#### Prompt
Which lines run from the line with "How do I perform: Select" through the line with "1387x723 pixels." in the entries below? Print them exactly, both ends included, and nothing more.

#### Supplied data

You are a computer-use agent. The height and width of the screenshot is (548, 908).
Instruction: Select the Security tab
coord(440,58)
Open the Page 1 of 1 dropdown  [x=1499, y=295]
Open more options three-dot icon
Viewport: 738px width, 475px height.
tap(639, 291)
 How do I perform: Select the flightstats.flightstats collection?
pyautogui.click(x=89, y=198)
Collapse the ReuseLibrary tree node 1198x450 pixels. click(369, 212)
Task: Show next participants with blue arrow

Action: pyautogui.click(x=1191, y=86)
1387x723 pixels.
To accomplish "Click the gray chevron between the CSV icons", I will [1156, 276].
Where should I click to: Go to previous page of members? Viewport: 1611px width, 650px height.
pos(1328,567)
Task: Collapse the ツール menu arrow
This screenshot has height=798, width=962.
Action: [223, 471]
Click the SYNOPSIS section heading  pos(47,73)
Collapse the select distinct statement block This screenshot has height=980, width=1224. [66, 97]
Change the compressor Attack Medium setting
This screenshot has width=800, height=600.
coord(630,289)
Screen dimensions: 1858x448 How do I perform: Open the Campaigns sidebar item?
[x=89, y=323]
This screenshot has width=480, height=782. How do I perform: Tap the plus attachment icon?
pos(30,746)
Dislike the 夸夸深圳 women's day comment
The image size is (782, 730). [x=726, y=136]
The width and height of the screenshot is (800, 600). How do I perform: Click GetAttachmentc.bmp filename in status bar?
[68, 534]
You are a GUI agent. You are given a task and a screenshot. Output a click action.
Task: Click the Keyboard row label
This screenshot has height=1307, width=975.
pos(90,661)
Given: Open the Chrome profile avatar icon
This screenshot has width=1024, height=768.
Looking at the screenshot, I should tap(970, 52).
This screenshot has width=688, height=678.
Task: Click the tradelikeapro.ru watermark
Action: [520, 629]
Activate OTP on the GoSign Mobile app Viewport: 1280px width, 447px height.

#### Output of the exercise
 How do I perform: Select the flightstats.flightstats collection?
pyautogui.click(x=89, y=198)
Collapse the ReuseLibrary tree node 1198x450 pixels. click(369, 212)
Task: Show next participants with blue arrow

Action: pyautogui.click(x=1191, y=86)
1387x723 pixels.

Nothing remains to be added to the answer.